Well, of course not. We have to really think about whether the job offer is up to snuff, whether it properly values our skills and whether we can sneak in a vacation in our first year on the job.

So, can you ever accept a lower paying job? Would you?

If you did, would you regret it forever?

Here’s a true story about a local college MBA student (someone I am mentoring) and her situation told through three pieces of advice.

And, yes, she is very frustrated.

Here are three pieces of helpful advice when considering or negotiating a job offer:

1. If a company says you have 24 hours to accept their job offer, well, that is rarely the case. Don’t get rushed into accepting.

So her potential new employer tried to jam an offer down her throat and faked the 24 hour nonsense. I told her to thank him for the offer within 24 hours but not to accept anything. 24 hours is just silly. And no one who asks for it really expects you to answer that quickly. In this case, his demands of 24 hours turned into more than 3 weeks of nonsense (on the company’s part). Maybe he meant 24 days?

2. Negotiate the final job offer terms in person. Remind them again why they made you an offer in the first place.

I encouraged her to complete her negotiation with them in person. It allows them, seeing you again, to perhaps say yes to your offer. They probably don’t want to see you walking out that door. After all the work they put in to you. It also allows you and the company to shake hands (old fashioned, I know) and positively move beyond the negotiation stage.

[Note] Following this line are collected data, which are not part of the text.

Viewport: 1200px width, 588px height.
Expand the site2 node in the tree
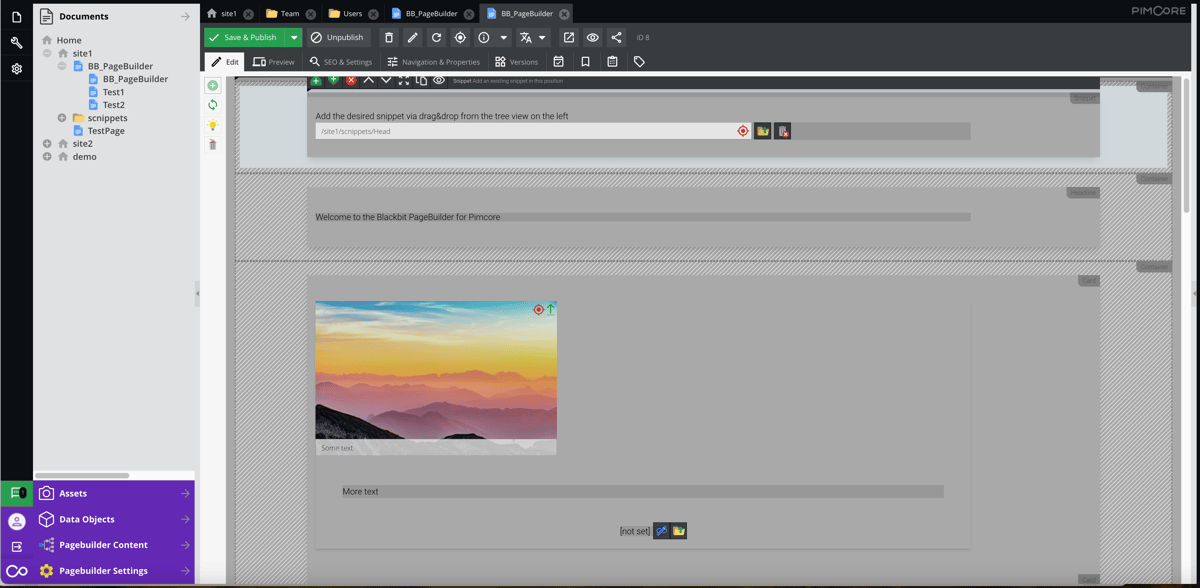click(x=46, y=143)
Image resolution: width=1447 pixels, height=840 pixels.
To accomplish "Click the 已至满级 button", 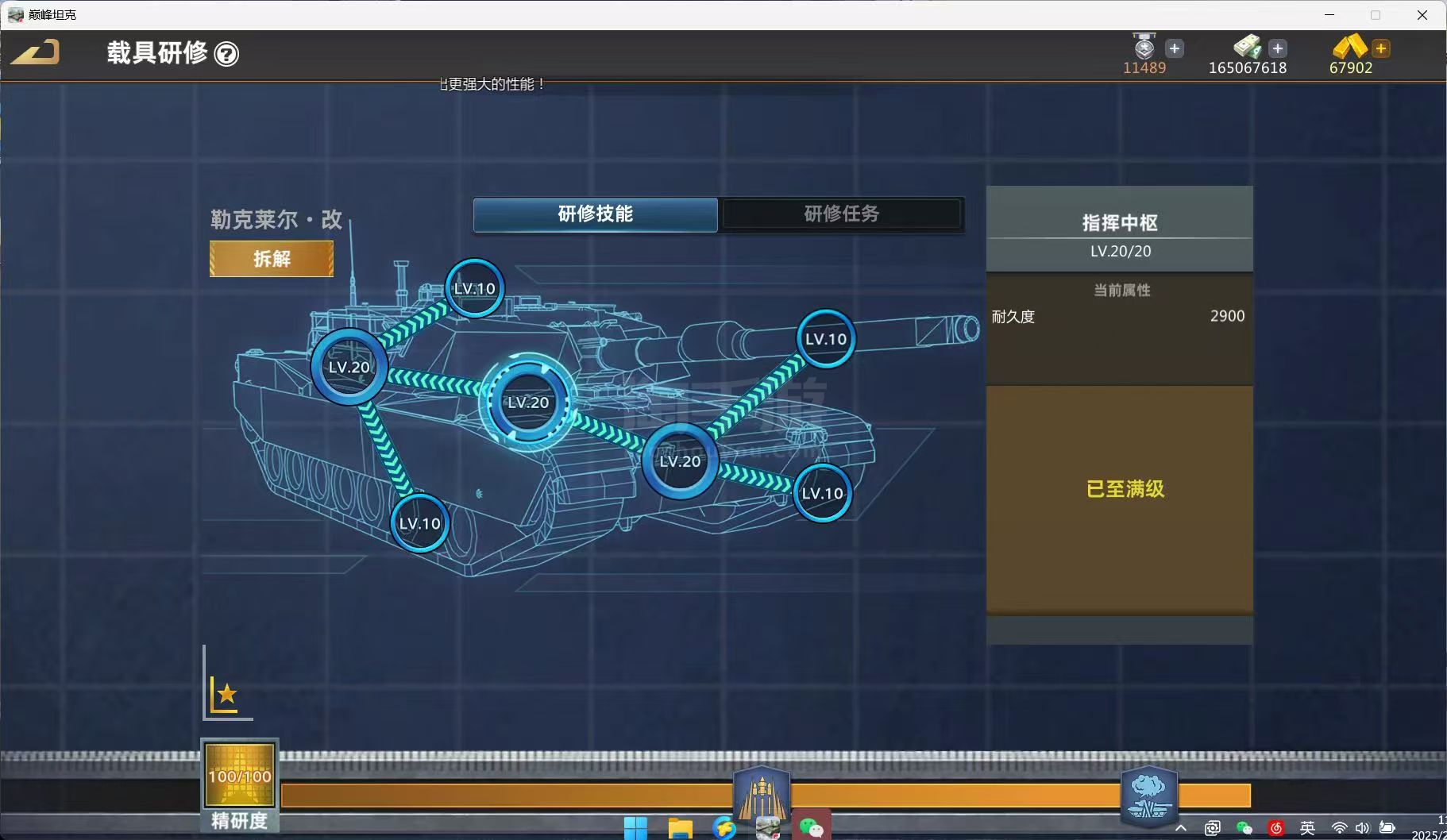I will (x=1124, y=489).
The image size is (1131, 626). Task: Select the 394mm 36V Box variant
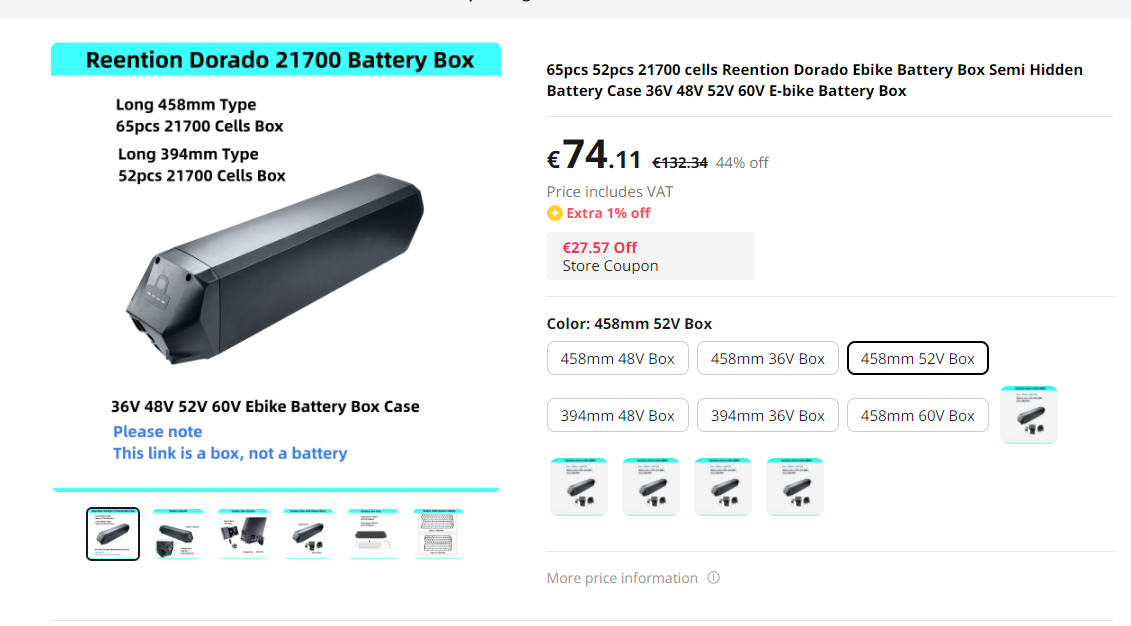point(767,415)
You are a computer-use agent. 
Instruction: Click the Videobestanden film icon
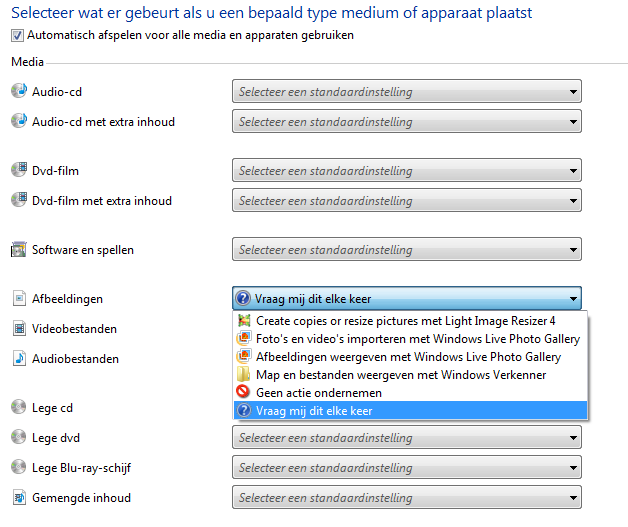point(19,328)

3. The mistake is not in letting the poor job offer go…it’s accepting the wrong one.

In the end, they made her a bad offer, handled the whole thing poorly and left her feeling under-valued. In short, the process blew up and she was upset. The offer that was no doubt going to get better just got worse. The boss she thought she could grow to like became unlikeable and her frustration grew. So she turned it down and now will start from scratch. But she made the right decision. It is hard to turn down an offer. It takes courage.

Do you have a job offer on the way? Are you evaluating a job offer and under the gun to decide?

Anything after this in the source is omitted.